If you are sick of your plain yard and would like to learn how to make it more enticing to birds and other wildlife, you are going to love this citizen science project. Habitat Network allows you to map your yard showing the percentage of different habitats like lawn, pavement, buildings, edibles and shrubbery. It also allows for particular characteristics such as having a roaming cat, a farm, bird feeders and other details. Once your map is uploaded, you can learn about specific measures to improve your yard based on your location. They have great tips for pollinators, irrigation, native lawns and also tips for special features like ponds.
Since you heard the mention of birds, you’ve probably guessed this is a project of The Cornell Lab of Ornithology. They were literally one of the early birds of citizen science with their eBird and Project FeederWatch, and they continue to add more programs. This particular project started out as YardMap from their NSF grant, but has grown with the addition of The Nature Conservancy as a partner resulting in the Habitat Network. As a network, there is the power of linking like minded people together that care about habitats and preservation. So, imagine the strategy of informing people about endangered species, and then giving them the pointers they need to encourage the survival of those same species.
Here are the actual questions the project is hoping to answer:
What practices improve the wildlife value of residential landscapes?
Which of these practices have the greatest impact?

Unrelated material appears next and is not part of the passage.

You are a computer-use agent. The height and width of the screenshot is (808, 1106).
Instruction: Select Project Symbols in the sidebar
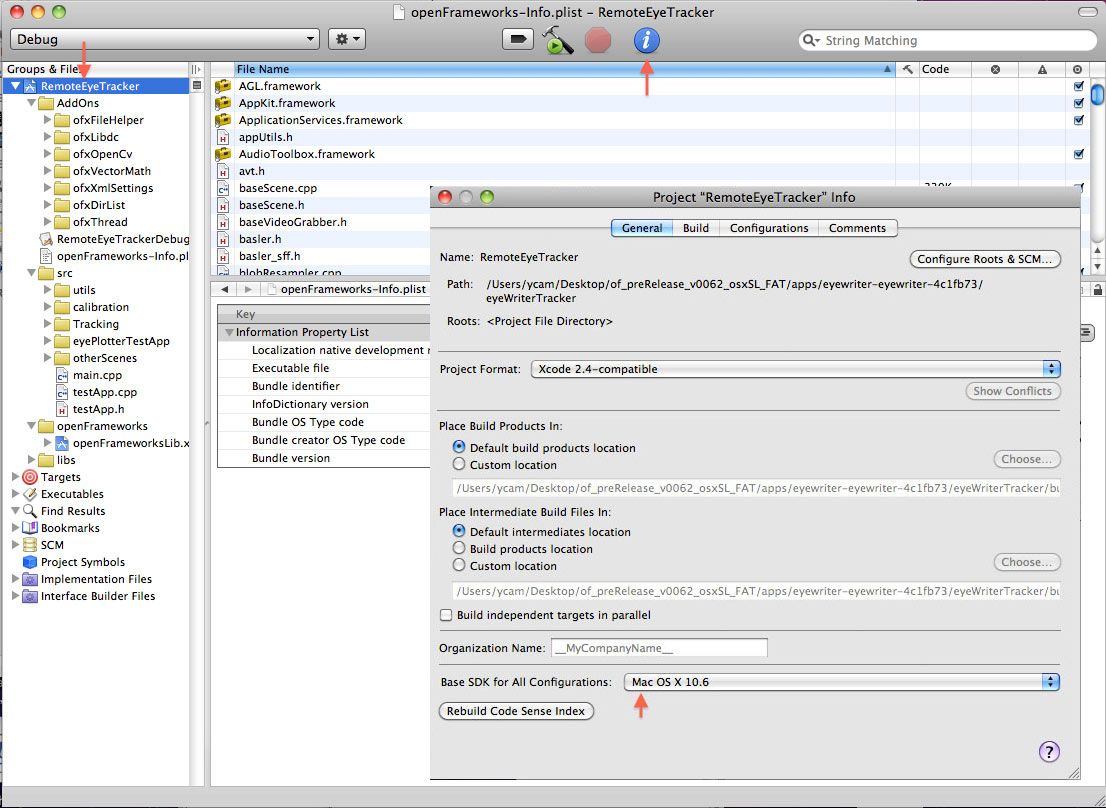(x=83, y=562)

Over how large an area do we have to implement these practices to really make a difference?
What impact do urban and suburban wildlife corridors and stopover habitats have on birds?
Which measures (bird counts? nesting success?) show the greatest impacts of our practices?
This could be one of my fave citizen science projects ever, and part of the excitement is looking at examples of yard makeovers! Their site shows the transformation of Richard Barry’s home in Essex, MA. Richard made extensive changes over five years like removing invasive trees, creating a small organic vegetable garden, planting a prairie garden and adding a small pond. He’s been rewarded with Monarch and other butterflies, a variety of birds, frogs, and even hawks. His most exciting visitor has been a Blue Heron, which is personally one of my favorites. He’s also discovered that his kids enjoy the meandering paths more than the original larger area of lawn.
So, no matter how small your yard is, know that this project can help you make it the best it has ever been. You’ll not only learn how to attract more wildlife, but you will ultimately help provide important homes and pit stops for the creatures that need it most. If you really want to get technical about your garden, you can collect data with our Wireless Garden tutorial. A combination of an Arduino, a CC3000 WiFi Shield and a soil temperature/moisture sensor will have you learning about what is going on underground. Data can be sent to a webpage and you can also have an alert sent by SMS or email if the moisture level falls below a certain range. It’s possible to combine your favorite hobbies with citizen science and Arduino. Dream big!